## TASK DIRECTIONS
Print the material below line for line, without changing anything.

[Records from a data source]

● ● ● ● ●

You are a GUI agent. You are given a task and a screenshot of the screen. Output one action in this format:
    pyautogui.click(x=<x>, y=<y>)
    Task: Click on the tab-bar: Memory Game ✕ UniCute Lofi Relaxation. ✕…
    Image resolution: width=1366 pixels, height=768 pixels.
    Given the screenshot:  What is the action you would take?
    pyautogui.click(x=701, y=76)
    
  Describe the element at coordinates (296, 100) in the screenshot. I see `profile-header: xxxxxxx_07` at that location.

● ● ● ● ●

## RESPONSE BOX
You are a GUI agent. You are given a task and a screenshot of the screen. Output one action in this format:
    pyautogui.click(x=<x>, y=<y>)
    Task: Click on the tab-bar: Memory Game ✕ UniCute Lofi Relaxation. ✕…
    Image resolution: width=1366 pixels, height=768 pixels.
    Given the screenshot:  What is the action you would take?
    pyautogui.click(x=701, y=76)
    
  Describe the element at coordinates (296, 100) in the screenshot. I see `profile-header: xxxxxxx_07` at that location.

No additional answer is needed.